As a member of the Tampa Bay Rays organization in 2012, his future appeared to be bright as he pitched for their Double-A Affiliate Montgomery Biscuits. On May 18 of that season he was promoted to the Triple-A Affiliate for the Rays, the Durham Bulls. The move brought Shane one step away from every kid’s dream of reaching Major League Baseball. The dream quickly turned into a nightmare, however, as Dyer struggled pitching at the highest level of the Minors. In nine appearances (eight starts), he gave up 66 hits in 41 2/3 innings pitched with only 25 strikeouts to go with 13 walks. This stat line led to a 7.34 earned run average and 1-3 record. By July 2, Dyer was on his way back to Montgomery. Despite finishing the year with solid numbers at Double-A, Dyer was released by the Tampa Bay Rays on October 27, 2012. So in a timeframe of five months, the right-hander went from one step away from the big show to being out of baseball. Sadly, this happens to many athletes across Minor League Baseball each year.

Fortunately, Dyer was not out of baseball long as the Detroit Tigers signed him about a month after he was released by the Rays. Reports from the Rays were that while Dyer had an above average cutter, he didn’t have secondary pitches impressive enough to consistently avoid giving up hits. The Tigers goal in signing the former 6th round pick was to develop movement on Dyer’s fastball and develop his arsenal. However, Dyer didn’t make it out of Spring Training and was released by the Tigers on March 27, 2013.

After being released twice in five months, it appeared Shane Dyer might be through playing professional baseball. His next destination is common of many players that have been released from the affiliated baseball. Dyer signed with the Laredo Lemurs of the independent American Association on April 2. While the Lemurs are not affiliated with any Major League team, Dyer would still be paid to play baseball and the hope is that he would be noticed by a Major League team and get back into the organization of a big league club. It turns out Dyer would not even have to pitch a game to get another shot. He was placed on the Inactive List by the Lemurs on May 7, 2013 and it was announced he would be signing with the Cincinnati Reds on May 11. While the American Association season had not yet begun, affiliated baseball had been playing for about a month.

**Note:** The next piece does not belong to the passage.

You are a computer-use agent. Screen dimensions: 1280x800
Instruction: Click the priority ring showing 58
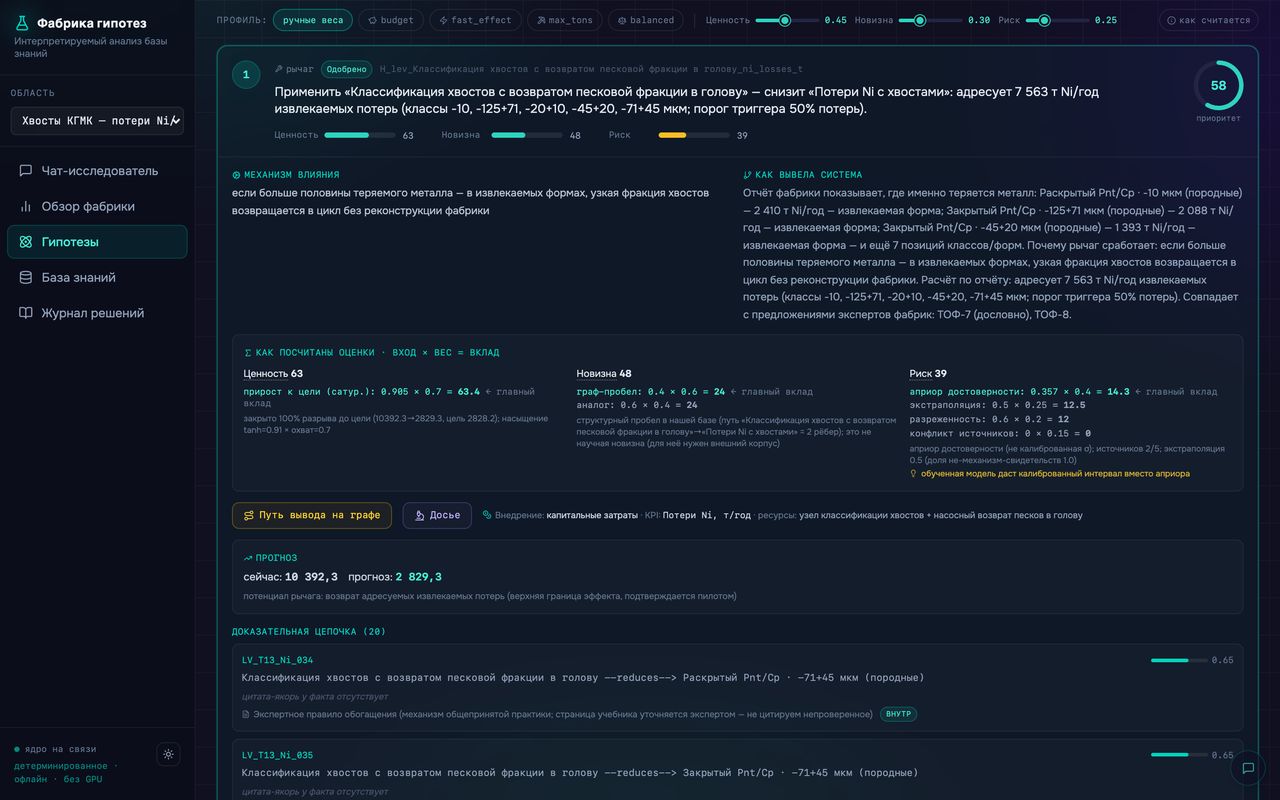click(x=1218, y=86)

It was announced by the Reds that Dyer had signed on June 3, 2013 and he was assigned to Class A Advanced Bakersfield. While this was a step down from his last stop in Minor League Baseball, Dyer found himself back in affiliated ball. In 18 games with the Blaze, Dyer appeared in 18 games (all starts) and compiled a 6-5 record and 3.45 ERA. His strikeout numbers were improved, as he fanned 84 batters. The season also saw Dyer give up less hits than in the past, with 108 surrendered in 107 innings. Also improving were Dyer’s walk numbers, as he only gave out 20 free passes the entire season. The highlight of Dyer’s 2013 campaign came on June 24 when he was named California League Pitcher of the Week after holding the High Desert Mavericks to four hits in seven shutout innings. The progress Dyer made in 2013 could be attributed either to the lower level of the Reds’ system that he was pitching or to adjustments made to his arsenal that the Tigers had hoped to make less than a year earlier. Either way, his numbers in 2013 likely have given him the chance to earn a spot somewhere in the Reds’ system in 2014.

Despite having six seasons of Minor League Baseball under his belt, Shane Dyer will only be 26 as the 2014 season begins. After having his career threatened twice in the past 15 months, he is in the somewhat rare category of players to be released twice and live to see another season in the Minor Leagues. There’s no sure thing that Shane Dyer will ever reach the Major Leagues, but if one thing is for sure it’s that he has maintained great persistence in pursuing every kid’s dream.